I've had a lot of amazing food over the last few months. Hands down Turkish food wins with the widest variety and richest of food flavors, smells, and ingredients, and spices, but nonetheless every place had some pretty good stuff in one form or another (haven't made it to Ethiopia, which may just take the crown...if I escape with my internals intact).

Delicious pistachio baklava. So rich and sweet tasting:
Love dolmas:
I forget what this is called, but it was filled with some ground meat and pretty good:

The corn carts of Istanbul selling grilled and boiled corn (loaded up with salt):
Pottery kebap in Cappadocia, Turkey. They cook it in sealed clay pots and break it after. Very stew like with lots of onions, tomatoes, spices, and small chunks of shredded meat:

A cappy orange soda and the salty yogurt drink which I really don't like:

Well it's not food but definitely a part of Turkish culture and accompanies tea and snacks likes dates and fruits quite well. Cappuccino flavored was the best:

Purchasing a nice kofte sandwich from a cart in Istanbul:
One of the best dishes of my entire life in Istanbul. Literally. Something similar to baba ganoush. Mashed eggplant which was so incredibly rich with flavor that the small amount served was just perfect. And the meat was simply perfect. Only 10 bucks for this plate.

Spice Market, Istanbul:

Sesame seed pretzels in Istanbul:

Kofte sandwich. $2. Stuffed also with paprika, chili, tomatoes, onions. Yum.

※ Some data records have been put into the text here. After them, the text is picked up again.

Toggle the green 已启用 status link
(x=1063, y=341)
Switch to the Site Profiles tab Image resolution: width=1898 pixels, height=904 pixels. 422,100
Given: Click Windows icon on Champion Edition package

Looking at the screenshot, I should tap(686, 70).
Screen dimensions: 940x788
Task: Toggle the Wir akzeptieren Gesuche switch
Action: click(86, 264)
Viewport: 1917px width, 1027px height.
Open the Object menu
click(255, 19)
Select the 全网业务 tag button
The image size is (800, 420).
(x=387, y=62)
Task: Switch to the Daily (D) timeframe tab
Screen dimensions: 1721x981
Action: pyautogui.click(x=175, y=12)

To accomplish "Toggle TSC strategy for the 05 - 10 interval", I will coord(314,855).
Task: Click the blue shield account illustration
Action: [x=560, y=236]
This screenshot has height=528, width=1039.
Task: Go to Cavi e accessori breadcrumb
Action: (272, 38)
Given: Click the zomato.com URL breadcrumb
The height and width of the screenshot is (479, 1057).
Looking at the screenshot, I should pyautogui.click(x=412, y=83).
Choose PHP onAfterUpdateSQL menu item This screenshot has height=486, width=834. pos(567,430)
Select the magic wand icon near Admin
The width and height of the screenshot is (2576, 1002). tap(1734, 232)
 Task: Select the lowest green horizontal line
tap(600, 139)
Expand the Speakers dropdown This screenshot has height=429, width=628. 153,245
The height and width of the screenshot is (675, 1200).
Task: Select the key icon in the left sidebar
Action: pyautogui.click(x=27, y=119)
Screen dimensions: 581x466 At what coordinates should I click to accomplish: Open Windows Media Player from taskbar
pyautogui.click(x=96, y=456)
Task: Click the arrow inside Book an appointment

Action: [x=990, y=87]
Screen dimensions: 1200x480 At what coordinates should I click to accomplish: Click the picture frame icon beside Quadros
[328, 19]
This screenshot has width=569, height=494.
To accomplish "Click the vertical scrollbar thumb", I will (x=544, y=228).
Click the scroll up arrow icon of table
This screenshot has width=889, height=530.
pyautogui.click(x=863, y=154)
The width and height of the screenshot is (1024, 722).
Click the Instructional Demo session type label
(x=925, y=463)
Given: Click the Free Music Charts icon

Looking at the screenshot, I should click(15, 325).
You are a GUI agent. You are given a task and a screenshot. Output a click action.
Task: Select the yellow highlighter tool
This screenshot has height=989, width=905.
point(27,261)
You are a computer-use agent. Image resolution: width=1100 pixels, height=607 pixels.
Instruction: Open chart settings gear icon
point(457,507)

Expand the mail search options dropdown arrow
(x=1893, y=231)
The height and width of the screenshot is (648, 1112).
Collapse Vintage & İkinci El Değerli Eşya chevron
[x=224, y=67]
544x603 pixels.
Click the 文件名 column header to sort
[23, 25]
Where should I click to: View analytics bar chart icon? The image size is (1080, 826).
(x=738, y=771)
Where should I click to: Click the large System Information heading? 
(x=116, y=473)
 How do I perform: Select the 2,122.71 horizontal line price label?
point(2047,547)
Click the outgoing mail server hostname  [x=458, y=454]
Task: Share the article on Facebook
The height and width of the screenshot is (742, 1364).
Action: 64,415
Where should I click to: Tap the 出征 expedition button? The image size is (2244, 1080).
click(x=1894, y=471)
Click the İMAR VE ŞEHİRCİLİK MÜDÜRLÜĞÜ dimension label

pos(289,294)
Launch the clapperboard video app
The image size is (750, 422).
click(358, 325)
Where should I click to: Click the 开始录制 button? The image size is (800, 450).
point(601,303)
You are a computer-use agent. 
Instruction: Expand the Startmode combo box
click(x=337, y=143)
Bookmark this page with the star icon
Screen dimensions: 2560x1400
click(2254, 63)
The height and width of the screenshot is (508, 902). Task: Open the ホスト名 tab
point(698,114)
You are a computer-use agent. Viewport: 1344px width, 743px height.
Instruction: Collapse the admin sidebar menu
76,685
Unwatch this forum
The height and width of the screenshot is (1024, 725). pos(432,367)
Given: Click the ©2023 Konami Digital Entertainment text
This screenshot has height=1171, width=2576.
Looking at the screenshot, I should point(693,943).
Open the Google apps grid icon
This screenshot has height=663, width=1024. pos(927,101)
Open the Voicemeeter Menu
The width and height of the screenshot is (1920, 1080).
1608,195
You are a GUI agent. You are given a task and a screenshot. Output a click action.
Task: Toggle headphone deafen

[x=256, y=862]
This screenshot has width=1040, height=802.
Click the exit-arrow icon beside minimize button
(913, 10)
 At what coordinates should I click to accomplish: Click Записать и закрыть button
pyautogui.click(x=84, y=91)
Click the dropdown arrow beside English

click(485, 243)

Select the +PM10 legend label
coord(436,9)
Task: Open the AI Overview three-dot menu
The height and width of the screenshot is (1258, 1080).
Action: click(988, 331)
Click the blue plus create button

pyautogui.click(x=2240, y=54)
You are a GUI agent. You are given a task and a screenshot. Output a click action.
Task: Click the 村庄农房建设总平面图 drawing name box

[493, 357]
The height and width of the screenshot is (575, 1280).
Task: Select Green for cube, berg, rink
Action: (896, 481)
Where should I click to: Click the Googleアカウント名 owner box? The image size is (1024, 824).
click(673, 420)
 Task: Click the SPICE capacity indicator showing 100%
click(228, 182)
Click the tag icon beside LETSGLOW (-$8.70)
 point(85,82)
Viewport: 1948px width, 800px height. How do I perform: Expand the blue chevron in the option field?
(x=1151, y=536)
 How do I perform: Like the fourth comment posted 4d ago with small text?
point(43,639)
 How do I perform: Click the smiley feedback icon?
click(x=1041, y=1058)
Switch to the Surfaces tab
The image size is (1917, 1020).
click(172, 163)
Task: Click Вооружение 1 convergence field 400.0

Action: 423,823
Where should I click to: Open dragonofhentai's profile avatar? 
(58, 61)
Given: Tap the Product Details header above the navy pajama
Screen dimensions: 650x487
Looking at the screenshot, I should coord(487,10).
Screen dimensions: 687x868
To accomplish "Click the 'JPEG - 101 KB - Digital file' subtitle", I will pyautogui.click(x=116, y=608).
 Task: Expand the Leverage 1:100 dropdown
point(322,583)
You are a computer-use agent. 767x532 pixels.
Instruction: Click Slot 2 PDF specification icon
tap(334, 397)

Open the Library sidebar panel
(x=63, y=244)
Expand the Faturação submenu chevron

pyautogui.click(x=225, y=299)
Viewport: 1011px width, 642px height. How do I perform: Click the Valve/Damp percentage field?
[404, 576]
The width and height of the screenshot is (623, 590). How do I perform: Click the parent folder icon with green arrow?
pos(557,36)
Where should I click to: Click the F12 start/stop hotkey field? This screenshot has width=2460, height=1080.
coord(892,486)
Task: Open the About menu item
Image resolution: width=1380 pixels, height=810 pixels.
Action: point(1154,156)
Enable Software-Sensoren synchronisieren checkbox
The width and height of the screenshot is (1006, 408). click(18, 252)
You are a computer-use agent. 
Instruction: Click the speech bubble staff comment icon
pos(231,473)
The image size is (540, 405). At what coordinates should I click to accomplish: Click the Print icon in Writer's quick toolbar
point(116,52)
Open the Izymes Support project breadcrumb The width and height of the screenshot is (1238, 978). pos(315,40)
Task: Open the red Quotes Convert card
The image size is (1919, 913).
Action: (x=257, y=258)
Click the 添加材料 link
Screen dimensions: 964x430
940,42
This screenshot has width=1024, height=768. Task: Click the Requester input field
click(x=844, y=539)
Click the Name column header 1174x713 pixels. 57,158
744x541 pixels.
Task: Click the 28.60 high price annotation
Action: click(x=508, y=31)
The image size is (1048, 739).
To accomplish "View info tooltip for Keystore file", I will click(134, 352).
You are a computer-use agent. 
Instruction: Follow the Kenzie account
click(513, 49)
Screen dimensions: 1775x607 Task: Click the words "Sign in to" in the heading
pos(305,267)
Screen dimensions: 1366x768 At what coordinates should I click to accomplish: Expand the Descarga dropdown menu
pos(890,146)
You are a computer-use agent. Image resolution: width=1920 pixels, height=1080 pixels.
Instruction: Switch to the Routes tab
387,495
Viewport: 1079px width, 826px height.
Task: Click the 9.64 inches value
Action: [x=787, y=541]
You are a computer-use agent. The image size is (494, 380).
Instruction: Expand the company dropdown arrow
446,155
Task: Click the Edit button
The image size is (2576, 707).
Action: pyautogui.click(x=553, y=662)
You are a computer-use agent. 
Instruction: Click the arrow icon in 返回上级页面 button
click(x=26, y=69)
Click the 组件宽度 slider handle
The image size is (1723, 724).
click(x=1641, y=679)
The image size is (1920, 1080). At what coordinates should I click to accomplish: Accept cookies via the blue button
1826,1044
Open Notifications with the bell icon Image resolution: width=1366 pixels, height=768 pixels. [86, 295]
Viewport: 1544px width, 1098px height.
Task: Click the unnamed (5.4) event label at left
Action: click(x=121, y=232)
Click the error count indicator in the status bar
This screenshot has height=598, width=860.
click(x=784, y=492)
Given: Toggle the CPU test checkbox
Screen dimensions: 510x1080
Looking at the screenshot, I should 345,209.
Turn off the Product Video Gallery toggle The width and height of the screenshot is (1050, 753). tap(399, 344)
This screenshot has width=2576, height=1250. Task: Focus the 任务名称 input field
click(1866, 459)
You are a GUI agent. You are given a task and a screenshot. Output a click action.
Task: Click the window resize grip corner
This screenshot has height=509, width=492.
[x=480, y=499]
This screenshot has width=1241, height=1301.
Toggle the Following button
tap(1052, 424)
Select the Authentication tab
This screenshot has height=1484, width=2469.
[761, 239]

Nut assortment and tea seasonings, Istanbul:
Really really love Turkish tea:

Figs from the backyard and marinated in some thick sweet sauce, Nis, Serbia:

A trip to Serbia would not be complete with some home made Rakia for breakfast (50% alcohol!), that puts some hair on your chest!

Fish market for fish sandwiches, Istanbul:

Serbian grillables:

Cream and a cream stuffed sweet yellow pepper (Nis, Serbia):

Going to the butcher in Nis, Serbia

Cevap in Belgrade (meat, some carbs, and a sliver of onion)

Fried and super salted anchovies, good with beer (Bulgaria & Serbia):

Cevap Sarajevo. Kebap. Macedonia. Again, they know how to cook this stuff perfectly.

Freshly boiled milk in Slovenia:

Seafood platter on Slovenian mediterannean:

Tender chicken wrapped in bacon in Bulgaria. A bit of an overload but damn was it good(the bacon wasn't covering up poor performing chicken either, it was simply an excessively delicious complement):

Polish pierogis from Warsaw!

Polish bigos, stewed meat, sauerkraut, potatoes:

Dad enjoying some German beer in Berlin:

Currywurst (somewhere underneath the fries):

Lastly, delicious summer fruits everywhere:

Notables without photos are spectacular Sri Lankan, Egyptian, and Pakistani food in Qatar.